Recently, Nick Lowe called Elvis Costello "the Cole Porter of the eighties." With the release of Imperial Bedroom, his sixth lp of original material in five years, Costello more than lives up to the compliment.
Imperial Bedroom is a crucial record for Costello. It comes after Almost Blue, his brief and mildly received foray into country music, a career move that many people questioned. It is also the first time Costello has taken his material into the studio without Lowe, the power-pop producer, overseeing the knob twirling. The change in producers was inevitable, but the absence of the words "produced by Nick Lowe" on a Costello record jacket makes a lot of people nervous.
So, all tied up in this piece of vinyl is the news. One listen and it is unquestionably evident. With an "I-was never-worried-in-the-first-place" attitude, Costello has proven he has nothing to prove. The album, like all the ones before it, is a giant step forward in his career. There is no repetition. There is only progress.
Tracing Costello's progress since 1977 and the release of My Aim Is True reveals a premeditated rise that seems almost sinister in retrospect.
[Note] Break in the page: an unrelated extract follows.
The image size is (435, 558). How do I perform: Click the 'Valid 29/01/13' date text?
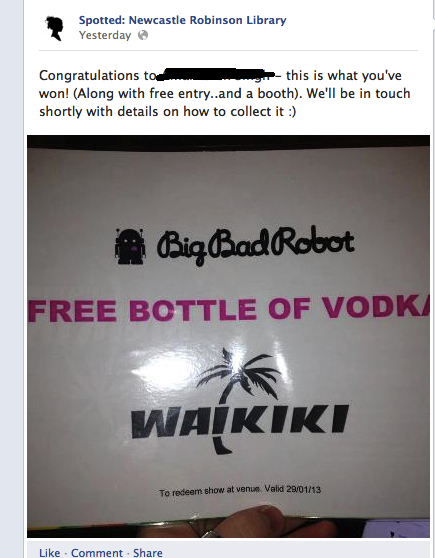(293, 489)
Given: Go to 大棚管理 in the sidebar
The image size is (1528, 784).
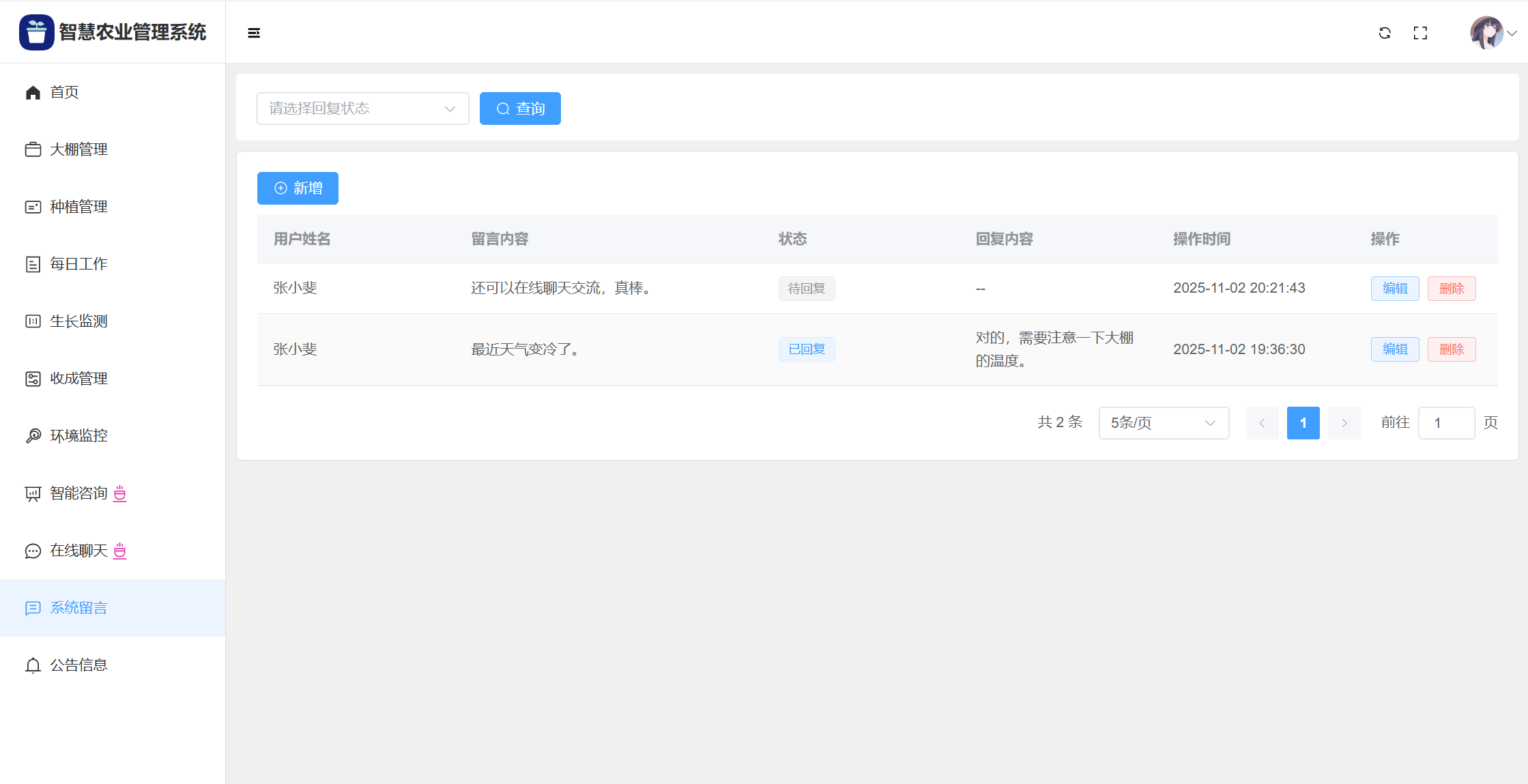Looking at the screenshot, I should click(78, 149).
Of all the promising bands the new wave-punk explosion produced (with the exception of the Jam and the Clash), only Costello has maintained his vision. He has accomplished many of his goals and set himself new ones.
But even when placed in such company as the Jam and the Clash, Costello stands out distinctively different and successful. Unlike the Jam, he has never been limited by being British. But he has not done it by bowing to America, either. Unlike the Clash, he has not let the inadequacies of the music business overwhelm him nor has he let the message or politics of his songs overshadow his music. But he writes songs about imperialism, racism, and emotional fascism He is capable of reconciling a thousand contradictions by combining message, attitude and music with a class that is distinctively Costello. And a few listens to Imperial Bedroom demonstrate all the reasons why.
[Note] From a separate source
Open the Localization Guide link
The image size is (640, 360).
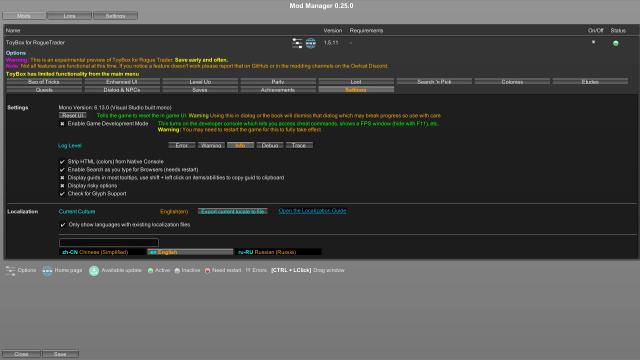pyautogui.click(x=312, y=211)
The first thing strikingly different about Imperial Bedroom is the production. Costello picked the right album for the change in producers. The melodic nature of the material is well suited to Geoff Emerick's graceful production. Emerick, who was the chief engineer on the Beatles' Abbey Road album and has worked out of the Abbey Road studios for years, uses a Beatlesque production full of vocal effects, strings (all arranged by Steve Nieve) and interesting uses of keyboards. But the production never overwhelms Costello. In fact, the more complex production spotlights the more complex material Costello wrote for the record. It is Costello who commands the attention. The production serves only to focus, enhance and polish the fifteen tracks included.
And not just any fifteen tracks, but fifteen gems straight from the Costello mine. The subject is one of Costello's favorites — love. He examines a multitude of relationships from many angles. Whether it is the sad lover of "Almost Blue" or the worried wife in "The Long Honeymoon," Costello exposes the emotional undercurrents, revealing things about every lover.
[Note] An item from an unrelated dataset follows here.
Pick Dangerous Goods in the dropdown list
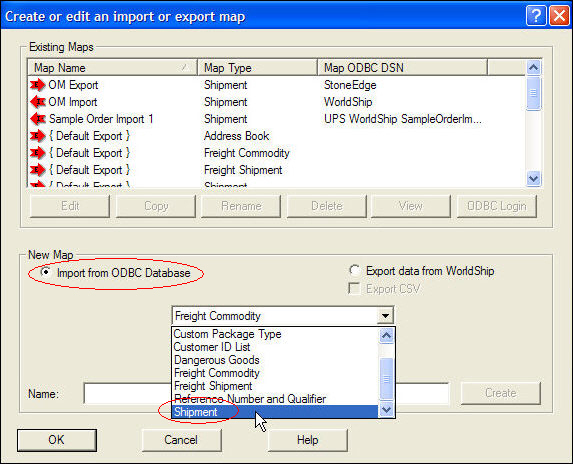Image resolution: width=573 pixels, height=464 pixels. pyautogui.click(x=217, y=360)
Lyrically, these lover's tales shine. Costello has lost none of his ability as a phrasemaker. He can still give the weakest words muscle, exposing truths that never seemed evident. Taking some old worn out phrase and giving it that Costello twist is something he makes look easy. (Lines like "he's all pride and no joy" or "she's putting him off and putting you on" are just two examples.)
Musically, the songs are all rooted in familiar Costello territory. But he progresses by concentrating on melody and arrangement, making Imperial Bedroom the most musically sound record he has made. He could not have done it without the Attractions. Led by Nieve's exquisite keyboard work, the band seems even better than last time, and that is saying a lot. On upbeat numbers like "Pidgin English" and on the softer songs like "Kid About It" the Attractions once again prove to be a major reason for Costello's success.
Like all Costello records, Imperial Bedroom has its high points. "Pidgin English," "The Loved Ones" and "Beyond Belief" are upbeat numbers that strike immediately. Not to mention the masterful "You Little Fool" where the production, playing, and material combine, resulting in a Costello classic. The soft crooning on "Almost Blue" and "Town Cryer" and the offbeat numbers like "Tears Before Bedtime" and "Shabby Doll" provide balanced diversity and demonstrate Costello's versatility in both singing and writing.
But the overall strength of the record is the most significant factor. Many people thought Costello would burn out long before he got to his sixth record. He proved them wrong by producing consistently strong records without terminally repeating himself. Instead of giving tell-tale signs of career burn out, Imperial Bedroom indicates what Costello has known all along — he is going to be around a long time.